All entries below are to be written out again exactly, but no picture is to be copied.

*RECORDS PROVIDED*.
============
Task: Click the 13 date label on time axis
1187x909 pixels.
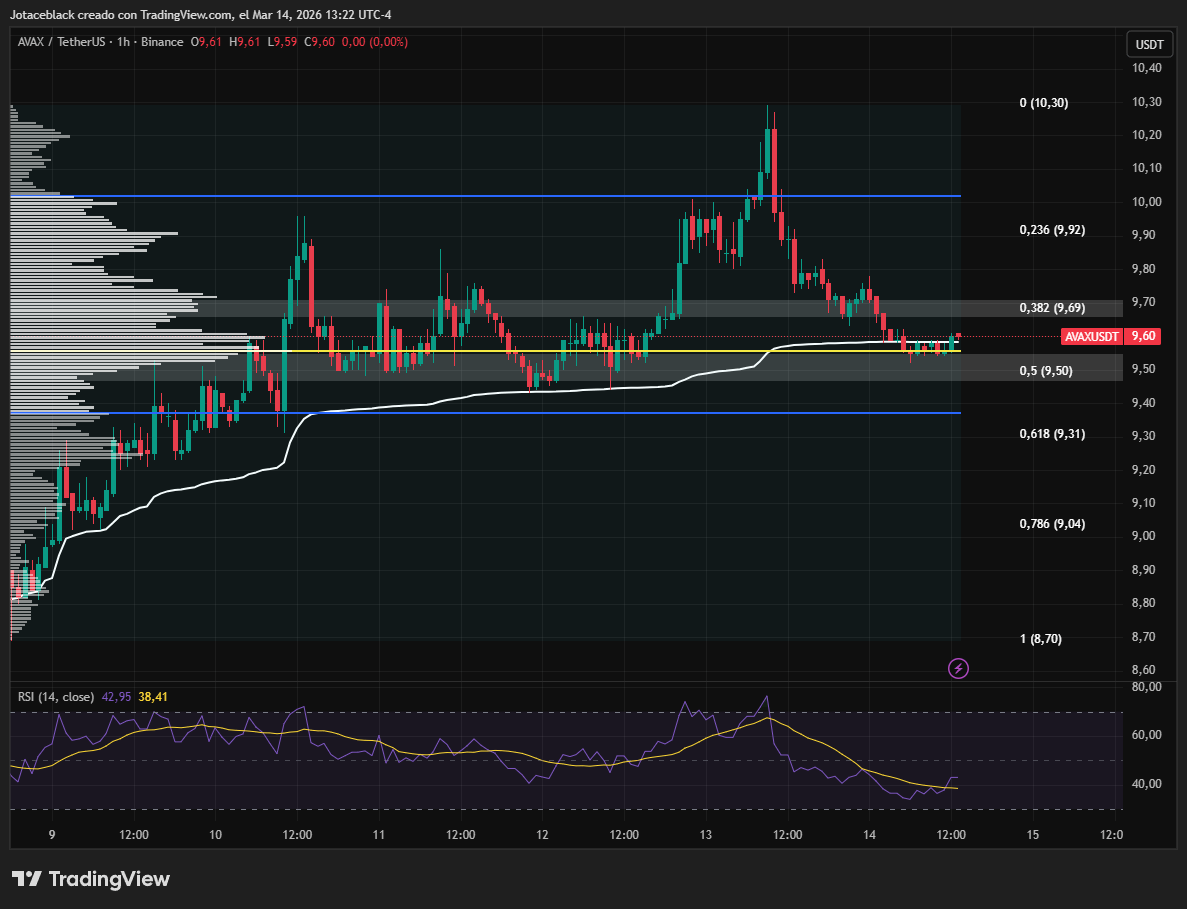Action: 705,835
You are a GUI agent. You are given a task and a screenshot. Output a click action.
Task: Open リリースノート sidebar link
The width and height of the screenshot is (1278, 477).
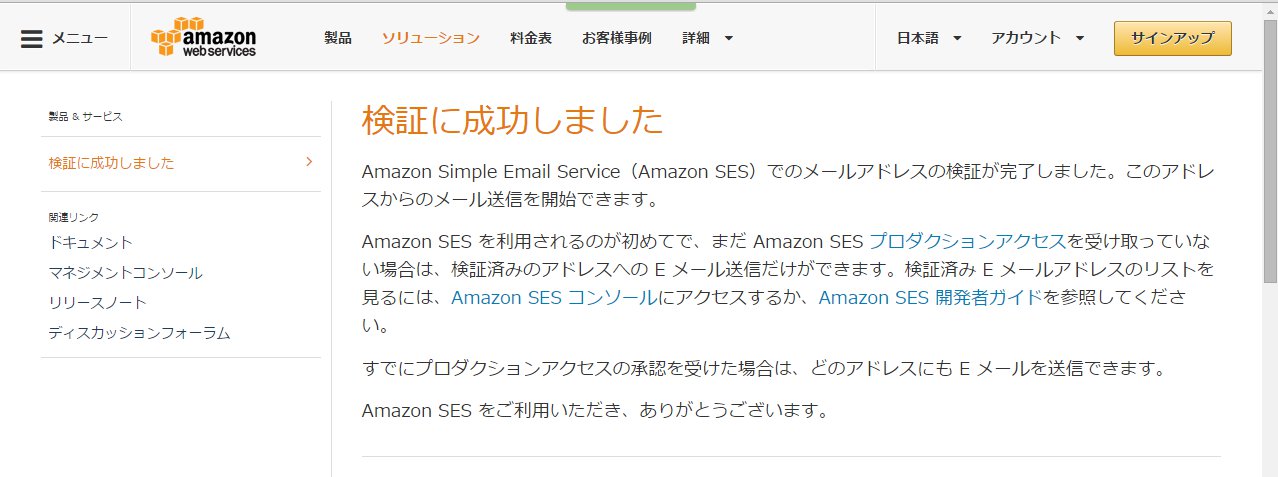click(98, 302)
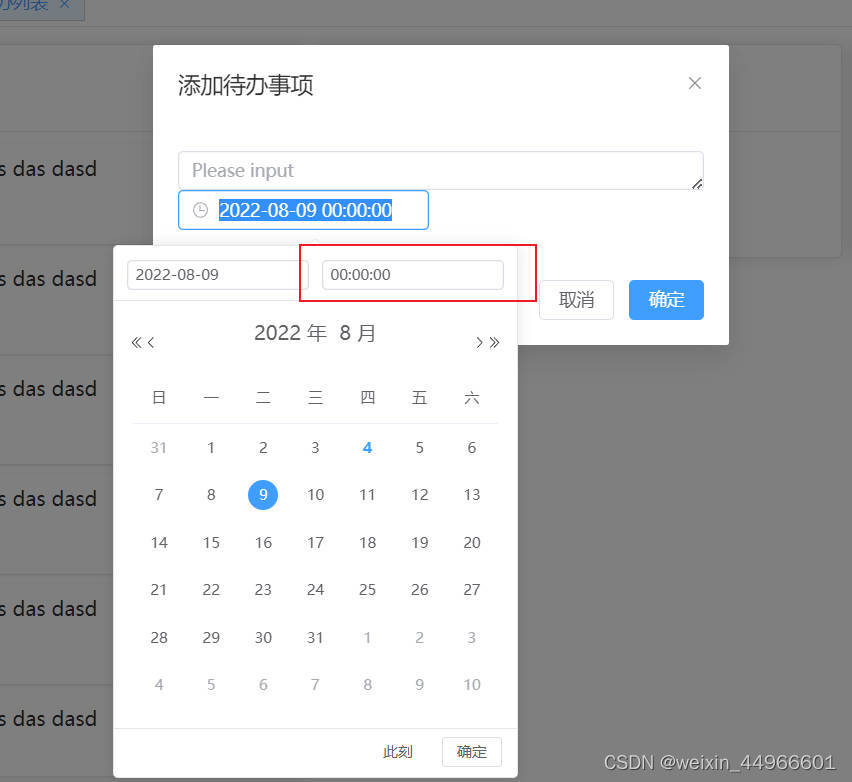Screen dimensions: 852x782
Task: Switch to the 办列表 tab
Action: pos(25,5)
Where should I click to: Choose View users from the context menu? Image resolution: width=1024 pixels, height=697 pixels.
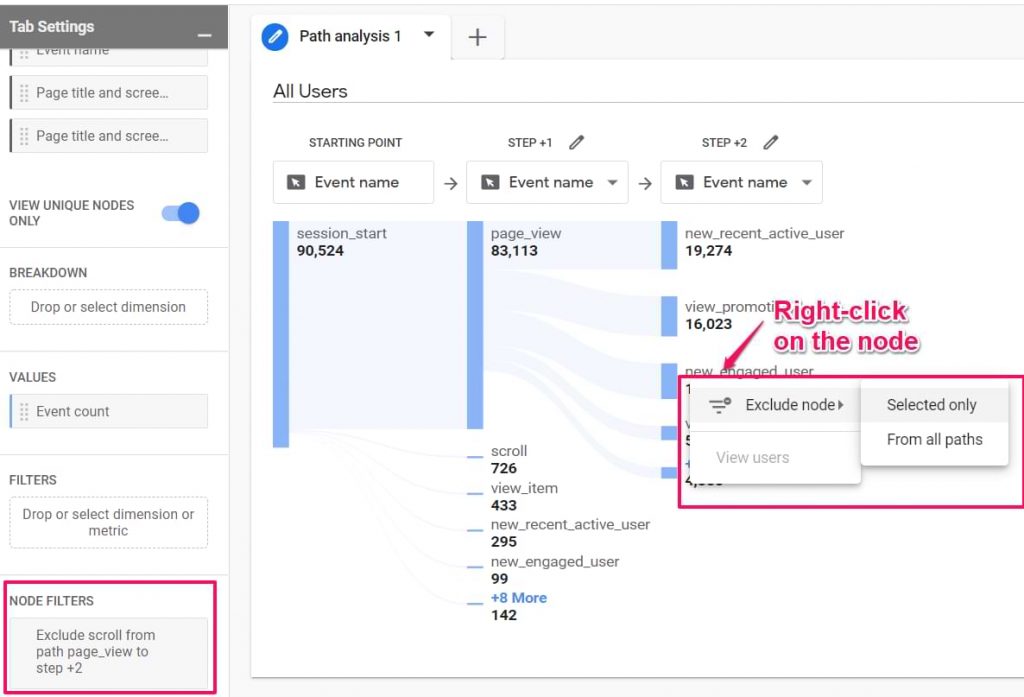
============
*ANSWER SECTION*.
Task: Click the 13 date label on time axis
1187x909 pixels.
Action: 705,835
You are a GUI agent. You are given a task and a screenshot. Output a click action.
Task: Open リリースノート sidebar link
The width and height of the screenshot is (1278, 477).
click(98, 302)
Screen dimensions: 852x782
Task: Switch to the 办列表 tab
Action: pos(25,5)
Where should I click to: Choose View users from the context menu? Image resolution: width=1024 pixels, height=697 pixels.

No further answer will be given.